Intervention de Stéphane Peu

Réunion du mercredi 15 janvier 2020 à 9h35
Commission des lois constitutionnelles, de la législation et de l'administration générale de la république

Photo issue du site de l'Assemblée nationale ou de WikipediaStéphane Peu :

S'agissant d'un tel enjeu, compte tenu du retard que notre pays a pris et de l'accumulation des drames qui se répètent, toute évolution de la législation permettant de renforcer la lutte contre les violences conjugales ou intrafamiliales recevra l'assentiment du groupe de la Gauche démocrate et républicaine. Néanmoins, je rejoins Mme Clémentine Autain : une loi-cadre en début de mandat aurait peut-être permis de traiter l'ensemble des sujets.

C'est d'autant plus vrai que, depuis le début de la législature, on avait l'impression que la question de l'égalité hommes-femme et des violences conjugales était l'apanage, au sein de l'exécutif, d'un ministère de la parole extrêmement bavard mais qui devenait muet dès que l'on examinait la loi de finances et les moyens dévolus à sa politique. Il a fallu l'initiative du groupe Les Républicains, à travers la proposition de loi de notre collègue Aurélien Pradié, pour qu'on cesse enfin d'être dans le registre de la parole pour aller vers une traduction législative de ce que devait être une lutte efficace contre les féminicides et les violences conjugales.

Cette proposition de loi est bienvenue parce qu'elle renforcera utilement ce combat dans un certain nombre d'aspects, notamment pour tout ce qui relève des violences conjugales, de la protection des enfants et des dispositifs de présentation et de protection. À ce sujet, je rappelle qu'au moment de l'examen de la proposition de loi de M. Aurélien Pradié, j'avais fait voter, contre l'avis du Gouvernement et d'une partie de la majorité. un amendement portant sur la médiation, notamment sur la fin du principe du contradictoire, Je constate que ce dispositif est conforté dans la présente proposition et qu'il est même envisagé de le renforcer. Je m'en réjouis et j'en félicite la rapporteure, qui n'y est sans doute pas pour rien. On le voit, faire voter un amendement contre l'avis du Gouvernement permet de faire cheminer des idées et donne raison à l'Assemblée nationale, ce qui est une bonne chose.

Vous le savez, la Seine-Saint-Denis est un département pionnier dans le domaine de la lutte pour l'égalité et contre les violences. Les associations y sont nombreuses et certains services de l'État, au parquet, dans les services de police et au sein de l'hôpital public, sont très impliqués. Je travaille en étroite relation avec ces associations et ces services et je les consulte ; certains de leurs représentants ont été auditionnés et, je dois le dire d'emblée, ils ont fait état d'un avis plutôt favorable à la proposition de loi, ce dont je me félicite.
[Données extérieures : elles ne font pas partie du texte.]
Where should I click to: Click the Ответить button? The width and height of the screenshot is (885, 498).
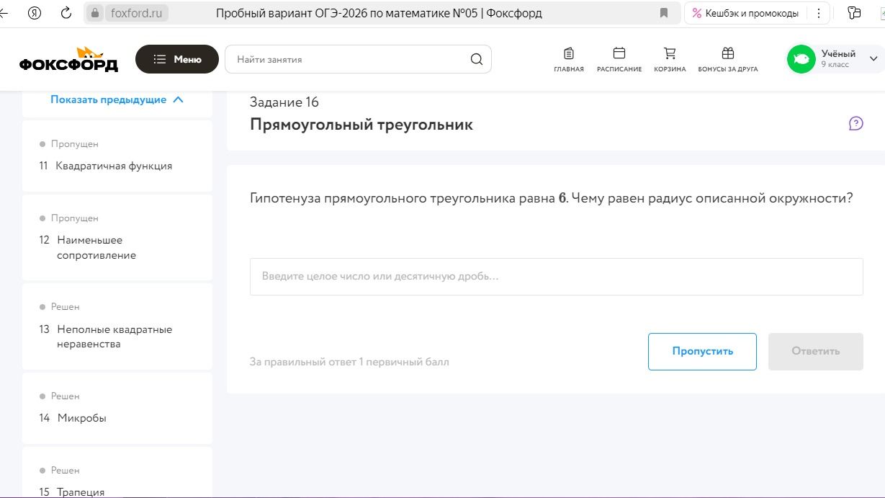pyautogui.click(x=816, y=352)
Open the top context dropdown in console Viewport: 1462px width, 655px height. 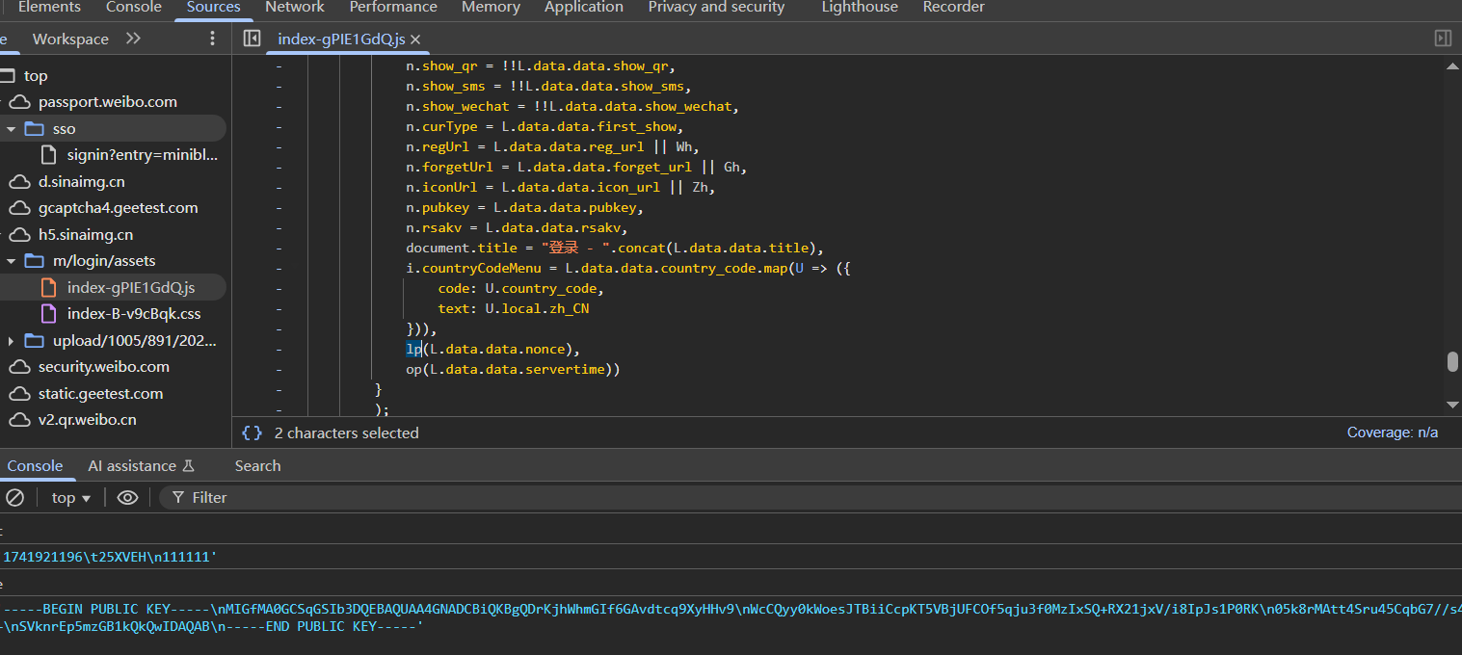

J'ai deux observations dont nous aurons l'occasion de débattre en examinant les articles. La première a été évoquée par Mme Clémentine Autain : elle concerne le secret médical, qui est un sujet de débat. Les associations que j'ai interrogées – je ne parle pas ici des professionnels de santé – sont toutes hostiles à la levée du secret médical, partant du principe qu'elle serait de nature à rompre une relation de confiance. Lorsque l'on connaît les contextes de violence et de pression, une telle mesure peut aboutir à ce que le médecin, auquel on peut parler librement et exposer ses maux physiques et psychologiques, cesse d'être cet interlocuteur puisqu'il ne garantit plus le secret. C'est une véritable question. La levée de la confidentialité pourrait provoquer des déficits d'information et de recours pour les victimes. Toutes les associations, quelle que soit leur place dans le dispositif, y sont hostiles, à tout le moins en Seine-Saint-Denis. Je tiens certains de leurs documents, que j'ai sous les yeux, à votre disposition.

Enfin, on ne peut pas donner un avis sur une proposition de loi de ce type – c'était le cas également concernant la proposition de M. Aurélien Pradié – sans parler de la question des moyens. Dans le cadre du Grenelle contre les violences conjugales, des annonces ont été faites ; dans une période récente, tous les retours du terrain disent qu'il s'agit d'une immense supercherie, notamment en ce qui concerne les questions d'hébergement. Aucune association ou structure publique ne peut vous dire qu'elle est capable, avec les montants alloués et les cahiers des charges exigés, de réaliser une unité d'hébergement prévue dans le cadre de ce Grenelle. C'est une équation impossible et les hébergements ne se font donc pas, c'est bien dommage.